Ist das aus Ihrer Sicht nachvollziehbar?
Nach derzeitigem Stand nicht. Zwar schwankten die Kurse von Wirecard in den letzten Wochen enorm. Ich kann aber auf der Grundlage der aktuell bekannten Sachlage keine Gefahr für die Stabilität des Finanzmarkts erkennen. Man darf nicht vergessen, dass Wirecard im Dax eines der kleineren Unternehmen ist mit einem Anteil von 1,4 Prozent am Index. In der vergangenen Woche ist der Dax sogar gestiegen, obwohl Wirecard-Aktien massiv an Wert eingebüßt haben. Es mag aber natürlich auch sein, dass die Bafin aktuell schon über einen anderen Informationsstand verfügt, der sie zu einer anderen Einschätzung veranlasst hat.

Halten Sie das Verbot für einen wirksamen Schritt, den Kursausschlägen entgegenzuwirken?
Darin habe ich große Zweifel. Leerverkäufe sind nicht grundsätzlich negativ, sie gehören zu einem freien Markt, dessen Preise sich regulieren können müssen. Ein Verbot von Leerverkäufen könnte sogar kontraproduktiv sein und langfristig für eine Destabilisierung sorgen. Es sorgt für eine erhebliche Unruhe im Markt, weil strategische Investoren behindert werden. Außerdem könnten die Kursausschläge größer sein, wenn das Leerverkaufsverbot wieder aufgehoben wird.

Erste Shortseller haben angekündigt, gegen die Bafin zu klagen. Wie groß schätzen Sie die Erfolgsaussichten ein?
Die sind aus meiner Sicht sehr gering, auch wenn ich solche Überlegungen nachvollziehen kann. Die Kläger müssten zunächst ein juristisch kompliziertes Verwaltungsverfahren anstrengen. Das kann sich sehr lange hinziehen und der Ausgang ist vollkommen offen. In einem zweiten Schritt müsste man dann noch Schadensersatz einfordern. Auch hier ist ein Erfolg unwahrscheinlich, zumal sich der Schaden nur schwer beziffern lässt.

Jochen Kindermann ist Partner der Kanzlei Simmons & Simmons. Er berät regelmäßig Asset Manager zu aufsichtsrechtlichen Themen.

Jochen Kindermann

Jochen Kindermann ist Partner der Kanzlei Simmons & Simmons.
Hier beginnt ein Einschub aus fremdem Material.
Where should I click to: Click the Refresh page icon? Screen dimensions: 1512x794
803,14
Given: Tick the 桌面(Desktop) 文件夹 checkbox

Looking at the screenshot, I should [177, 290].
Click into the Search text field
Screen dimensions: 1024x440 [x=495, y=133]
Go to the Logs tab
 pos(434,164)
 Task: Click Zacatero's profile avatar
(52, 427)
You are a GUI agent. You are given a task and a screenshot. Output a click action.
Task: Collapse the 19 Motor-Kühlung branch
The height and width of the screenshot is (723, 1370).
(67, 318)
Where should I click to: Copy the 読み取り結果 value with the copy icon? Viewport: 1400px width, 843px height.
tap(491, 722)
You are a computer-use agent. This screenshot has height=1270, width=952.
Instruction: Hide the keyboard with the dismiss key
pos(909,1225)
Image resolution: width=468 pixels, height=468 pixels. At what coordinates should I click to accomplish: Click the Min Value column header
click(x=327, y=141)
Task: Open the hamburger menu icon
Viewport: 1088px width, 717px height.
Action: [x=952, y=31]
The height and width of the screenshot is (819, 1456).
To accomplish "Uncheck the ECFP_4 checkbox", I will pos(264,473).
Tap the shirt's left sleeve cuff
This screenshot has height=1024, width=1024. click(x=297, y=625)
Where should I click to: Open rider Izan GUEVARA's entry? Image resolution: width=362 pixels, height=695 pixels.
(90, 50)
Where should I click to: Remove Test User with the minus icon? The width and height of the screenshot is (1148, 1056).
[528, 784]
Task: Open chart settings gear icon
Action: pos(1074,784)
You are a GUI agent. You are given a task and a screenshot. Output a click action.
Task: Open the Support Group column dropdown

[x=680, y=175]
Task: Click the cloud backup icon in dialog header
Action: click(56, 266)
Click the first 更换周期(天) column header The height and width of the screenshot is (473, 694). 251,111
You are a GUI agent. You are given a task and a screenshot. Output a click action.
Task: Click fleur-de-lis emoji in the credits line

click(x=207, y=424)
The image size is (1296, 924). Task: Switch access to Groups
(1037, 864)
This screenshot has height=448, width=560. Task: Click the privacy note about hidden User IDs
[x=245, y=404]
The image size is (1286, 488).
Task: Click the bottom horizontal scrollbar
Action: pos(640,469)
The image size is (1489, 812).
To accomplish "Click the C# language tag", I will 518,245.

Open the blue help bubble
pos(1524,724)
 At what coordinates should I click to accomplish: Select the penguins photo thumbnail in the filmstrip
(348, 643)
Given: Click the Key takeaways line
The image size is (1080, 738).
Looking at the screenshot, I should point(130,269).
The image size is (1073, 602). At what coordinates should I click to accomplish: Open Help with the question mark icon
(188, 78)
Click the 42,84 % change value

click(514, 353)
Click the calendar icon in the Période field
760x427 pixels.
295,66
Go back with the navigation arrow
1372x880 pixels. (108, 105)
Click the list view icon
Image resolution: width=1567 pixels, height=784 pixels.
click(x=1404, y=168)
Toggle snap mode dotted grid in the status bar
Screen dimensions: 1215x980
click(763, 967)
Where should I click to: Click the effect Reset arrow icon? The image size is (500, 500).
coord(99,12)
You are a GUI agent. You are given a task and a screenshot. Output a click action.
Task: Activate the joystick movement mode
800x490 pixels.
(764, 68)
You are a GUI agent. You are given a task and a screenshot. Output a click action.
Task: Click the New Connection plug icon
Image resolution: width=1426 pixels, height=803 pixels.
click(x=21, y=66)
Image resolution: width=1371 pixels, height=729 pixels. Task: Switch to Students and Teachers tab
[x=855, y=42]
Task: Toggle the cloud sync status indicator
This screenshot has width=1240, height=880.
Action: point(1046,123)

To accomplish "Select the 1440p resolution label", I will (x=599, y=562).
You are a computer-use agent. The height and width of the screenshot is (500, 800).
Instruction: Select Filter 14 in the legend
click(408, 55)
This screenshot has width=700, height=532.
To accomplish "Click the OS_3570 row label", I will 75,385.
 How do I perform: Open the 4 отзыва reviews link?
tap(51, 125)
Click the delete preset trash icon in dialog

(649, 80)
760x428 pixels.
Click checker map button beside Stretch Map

Er berät regelmäßig Asset Manager zu aufsichtsrechtlichen Themen.

Könnten sich Investoren gegen den Emittenten, also Wirecard wenden?
Das wäre möglich, allerdings mit einer vollkommen anderen Zielrichtung. Die Frage wäre, ob an den geäußerten Vorwürfen tatsächlich etwas dran ist und Wirecard die Kapitalmärkte im Rahmen einer Ad-hoc-Meldung über die möglichen Compliance-Verstöße hätte informieren müssen. Wenn Aktionäre getäuscht worden wären, könnten sie Ansprüche geltend machen.

Herr Kindermann, vielen Dank für das Interview.